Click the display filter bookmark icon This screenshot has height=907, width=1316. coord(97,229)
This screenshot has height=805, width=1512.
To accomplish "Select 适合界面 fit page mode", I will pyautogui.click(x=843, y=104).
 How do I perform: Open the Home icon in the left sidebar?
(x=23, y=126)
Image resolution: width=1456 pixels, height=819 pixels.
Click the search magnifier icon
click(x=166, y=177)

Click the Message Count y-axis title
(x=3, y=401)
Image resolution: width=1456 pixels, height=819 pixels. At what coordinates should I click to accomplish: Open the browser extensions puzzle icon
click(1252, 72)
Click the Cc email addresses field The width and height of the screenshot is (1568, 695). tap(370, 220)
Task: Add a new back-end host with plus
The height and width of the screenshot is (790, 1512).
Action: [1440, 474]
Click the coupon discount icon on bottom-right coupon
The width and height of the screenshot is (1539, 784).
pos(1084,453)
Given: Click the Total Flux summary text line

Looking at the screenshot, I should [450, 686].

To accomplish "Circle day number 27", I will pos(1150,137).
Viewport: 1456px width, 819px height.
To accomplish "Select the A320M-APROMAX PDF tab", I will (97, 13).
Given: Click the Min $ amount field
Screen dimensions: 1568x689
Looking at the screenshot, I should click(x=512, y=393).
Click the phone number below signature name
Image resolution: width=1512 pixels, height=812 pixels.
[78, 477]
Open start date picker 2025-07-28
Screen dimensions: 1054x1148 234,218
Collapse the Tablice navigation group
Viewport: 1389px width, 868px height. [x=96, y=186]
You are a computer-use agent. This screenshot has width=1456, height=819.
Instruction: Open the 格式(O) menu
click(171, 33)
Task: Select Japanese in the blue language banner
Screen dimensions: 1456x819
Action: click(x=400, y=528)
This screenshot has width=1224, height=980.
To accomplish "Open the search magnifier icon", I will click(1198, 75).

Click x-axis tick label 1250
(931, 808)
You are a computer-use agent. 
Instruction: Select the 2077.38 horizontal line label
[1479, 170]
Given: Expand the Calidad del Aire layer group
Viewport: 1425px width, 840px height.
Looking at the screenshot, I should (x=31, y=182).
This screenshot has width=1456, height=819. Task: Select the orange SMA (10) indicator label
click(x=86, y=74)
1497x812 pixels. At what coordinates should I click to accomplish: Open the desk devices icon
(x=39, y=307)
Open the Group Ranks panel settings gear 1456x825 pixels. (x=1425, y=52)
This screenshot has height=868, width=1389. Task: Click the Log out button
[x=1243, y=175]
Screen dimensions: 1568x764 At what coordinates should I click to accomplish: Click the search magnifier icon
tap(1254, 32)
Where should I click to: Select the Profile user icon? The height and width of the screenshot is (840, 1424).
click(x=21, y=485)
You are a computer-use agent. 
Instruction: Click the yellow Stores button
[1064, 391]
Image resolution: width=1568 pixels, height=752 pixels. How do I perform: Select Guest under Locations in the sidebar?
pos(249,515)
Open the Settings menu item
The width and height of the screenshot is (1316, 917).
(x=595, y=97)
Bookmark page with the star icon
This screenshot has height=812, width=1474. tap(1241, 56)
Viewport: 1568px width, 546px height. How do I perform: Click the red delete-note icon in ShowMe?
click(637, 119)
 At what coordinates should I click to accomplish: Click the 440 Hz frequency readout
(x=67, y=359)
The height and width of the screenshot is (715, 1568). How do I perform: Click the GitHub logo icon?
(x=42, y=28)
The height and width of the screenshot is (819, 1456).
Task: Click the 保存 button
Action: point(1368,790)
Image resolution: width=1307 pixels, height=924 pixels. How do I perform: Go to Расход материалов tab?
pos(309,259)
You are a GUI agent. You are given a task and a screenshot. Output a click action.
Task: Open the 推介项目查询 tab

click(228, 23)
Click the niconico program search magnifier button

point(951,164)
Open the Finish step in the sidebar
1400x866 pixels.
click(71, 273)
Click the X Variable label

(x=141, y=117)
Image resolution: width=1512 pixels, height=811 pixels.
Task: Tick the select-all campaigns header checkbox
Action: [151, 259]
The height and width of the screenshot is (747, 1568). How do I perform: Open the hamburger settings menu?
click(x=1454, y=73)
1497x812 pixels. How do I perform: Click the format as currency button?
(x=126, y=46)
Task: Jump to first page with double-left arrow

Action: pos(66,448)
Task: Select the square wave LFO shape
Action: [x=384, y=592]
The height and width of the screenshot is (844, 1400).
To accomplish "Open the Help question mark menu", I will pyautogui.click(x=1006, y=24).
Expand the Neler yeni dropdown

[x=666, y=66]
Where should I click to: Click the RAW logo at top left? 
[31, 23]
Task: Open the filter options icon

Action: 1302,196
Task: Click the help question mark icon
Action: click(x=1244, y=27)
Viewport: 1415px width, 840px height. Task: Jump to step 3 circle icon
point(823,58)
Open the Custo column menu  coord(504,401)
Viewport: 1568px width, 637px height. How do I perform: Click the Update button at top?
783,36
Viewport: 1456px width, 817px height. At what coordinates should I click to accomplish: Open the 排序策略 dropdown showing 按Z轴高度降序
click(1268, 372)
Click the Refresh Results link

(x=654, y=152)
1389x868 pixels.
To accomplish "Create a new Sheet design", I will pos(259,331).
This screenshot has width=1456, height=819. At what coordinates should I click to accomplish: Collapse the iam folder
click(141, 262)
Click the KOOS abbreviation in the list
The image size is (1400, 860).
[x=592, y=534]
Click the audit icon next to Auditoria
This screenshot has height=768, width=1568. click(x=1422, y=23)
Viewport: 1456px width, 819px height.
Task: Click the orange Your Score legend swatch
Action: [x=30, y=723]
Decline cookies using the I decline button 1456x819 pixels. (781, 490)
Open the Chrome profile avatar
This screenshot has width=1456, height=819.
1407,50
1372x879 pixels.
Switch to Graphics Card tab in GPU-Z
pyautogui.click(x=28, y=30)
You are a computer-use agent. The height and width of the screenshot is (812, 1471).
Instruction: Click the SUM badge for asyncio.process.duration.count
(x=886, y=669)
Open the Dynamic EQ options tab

-=-=-=-=-

Reproduce the material above. Do not change a word.

- [ANSWER FOR THIS EXERCISE]
Click the display filter bookmark icon This screenshot has height=907, width=1316. coord(97,229)
This screenshot has height=805, width=1512.
To accomplish "Select 适合界面 fit page mode", I will pyautogui.click(x=843, y=104).
 How do I perform: Open the Home icon in the left sidebar?
(x=23, y=126)
Image resolution: width=1456 pixels, height=819 pixels.
Click the search magnifier icon
click(x=166, y=177)

Click the Message Count y-axis title
(x=3, y=401)
Image resolution: width=1456 pixels, height=819 pixels. At what coordinates should I click to accomplish: Open the browser extensions puzzle icon
click(1252, 72)
Click the Cc email addresses field The width and height of the screenshot is (1568, 695). tap(370, 220)
Task: Add a new back-end host with plus
The height and width of the screenshot is (790, 1512).
Action: [1440, 474]
Click the coupon discount icon on bottom-right coupon
The width and height of the screenshot is (1539, 784).
pos(1084,453)
Given: Click the Total Flux summary text line

Looking at the screenshot, I should [450, 686].

To accomplish "Circle day number 27", I will pos(1150,137).
Viewport: 1456px width, 819px height.
To accomplish "Select the A320M-APROMAX PDF tab", I will (97, 13).
Given: Click the Min $ amount field
Screen dimensions: 1568x689
Looking at the screenshot, I should click(x=512, y=393).
Click the phone number below signature name
Image resolution: width=1512 pixels, height=812 pixels.
[78, 477]
Open start date picker 2025-07-28
Screen dimensions: 1054x1148 234,218
Collapse the Tablice navigation group
Viewport: 1389px width, 868px height. [x=96, y=186]
You are a computer-use agent. This screenshot has width=1456, height=819.
Instruction: Open the 格式(O) menu
click(171, 33)
Task: Select Japanese in the blue language banner
Screen dimensions: 1456x819
Action: click(x=400, y=528)
This screenshot has width=1224, height=980.
To accomplish "Open the search magnifier icon", I will click(1198, 75).

Click x-axis tick label 1250
(931, 808)
You are a computer-use agent. 
Instruction: Select the 2077.38 horizontal line label
[1479, 170]
Given: Expand the Calidad del Aire layer group
Viewport: 1425px width, 840px height.
Looking at the screenshot, I should (x=31, y=182).
This screenshot has width=1456, height=819. Task: Select the orange SMA (10) indicator label
click(x=86, y=74)
1497x812 pixels. At what coordinates should I click to accomplish: Open the desk devices icon
(x=39, y=307)
Open the Group Ranks panel settings gear 1456x825 pixels. (x=1425, y=52)
This screenshot has height=868, width=1389. Task: Click the Log out button
[x=1243, y=175]
Screen dimensions: 1568x764 At what coordinates should I click to accomplish: Click the search magnifier icon
tap(1254, 32)
Where should I click to: Select the Profile user icon? The height and width of the screenshot is (840, 1424).
click(x=21, y=485)
You are a computer-use agent. 
Instruction: Click the yellow Stores button
[1064, 391]
Image resolution: width=1568 pixels, height=752 pixels. How do I perform: Select Guest under Locations in the sidebar?
pos(249,515)
Open the Settings menu item
The width and height of the screenshot is (1316, 917).
(x=595, y=97)
Bookmark page with the star icon
This screenshot has height=812, width=1474. tap(1241, 56)
Viewport: 1568px width, 546px height. How do I perform: Click the red delete-note icon in ShowMe?
click(637, 119)
 At what coordinates should I click to accomplish: Click the 440 Hz frequency readout
(x=67, y=359)
The height and width of the screenshot is (715, 1568). How do I perform: Click the GitHub logo icon?
(x=42, y=28)
The height and width of the screenshot is (819, 1456).
Task: Click the 保存 button
Action: point(1368,790)
Image resolution: width=1307 pixels, height=924 pixels. How do I perform: Go to Расход материалов tab?
pos(309,259)
You are a GUI agent. You are given a task and a screenshot. Output a click action.
Task: Open the 推介项目查询 tab

click(228, 23)
Click the niconico program search magnifier button

point(951,164)
Open the Finish step in the sidebar
1400x866 pixels.
click(71, 273)
Click the X Variable label

(x=141, y=117)
Image resolution: width=1512 pixels, height=811 pixels.
Task: Tick the select-all campaigns header checkbox
Action: [151, 259]
The height and width of the screenshot is (747, 1568). How do I perform: Open the hamburger settings menu?
click(x=1454, y=73)
1497x812 pixels. How do I perform: Click the format as currency button?
(x=126, y=46)
Task: Jump to first page with double-left arrow

Action: pos(66,448)
Task: Select the square wave LFO shape
Action: [x=384, y=592]
The height and width of the screenshot is (844, 1400).
To accomplish "Open the Help question mark menu", I will pyautogui.click(x=1006, y=24).
Expand the Neler yeni dropdown

[x=666, y=66]
Where should I click to: Click the RAW logo at top left? 
[31, 23]
Task: Open the filter options icon

Action: 1302,196
Task: Click the help question mark icon
Action: click(x=1244, y=27)
Viewport: 1415px width, 840px height. Task: Jump to step 3 circle icon
point(823,58)
Open the Custo column menu  coord(504,401)
Viewport: 1568px width, 637px height. How do I perform: Click the Update button at top?
783,36
Viewport: 1456px width, 817px height. At what coordinates should I click to accomplish: Open the 排序策略 dropdown showing 按Z轴高度降序
click(1268, 372)
Click the Refresh Results link

(x=654, y=152)
1389x868 pixels.
To accomplish "Create a new Sheet design", I will pos(259,331).
This screenshot has width=1456, height=819. At what coordinates should I click to accomplish: Collapse the iam folder
click(141, 262)
Click the KOOS abbreviation in the list
The image size is (1400, 860).
[x=592, y=534]
Click the audit icon next to Auditoria
This screenshot has height=768, width=1568. click(x=1422, y=23)
Viewport: 1456px width, 819px height.
Task: Click the orange Your Score legend swatch
Action: [x=30, y=723]
Decline cookies using the I decline button 1456x819 pixels. (781, 490)
Open the Chrome profile avatar
This screenshot has width=1456, height=819.
1407,50
1372x879 pixels.
Switch to Graphics Card tab in GPU-Z
pyautogui.click(x=28, y=30)
You are a computer-use agent. The height and width of the screenshot is (812, 1471).
Instruction: Click the SUM badge for asyncio.process.duration.count
(x=886, y=669)
Open the Dynamic EQ options tab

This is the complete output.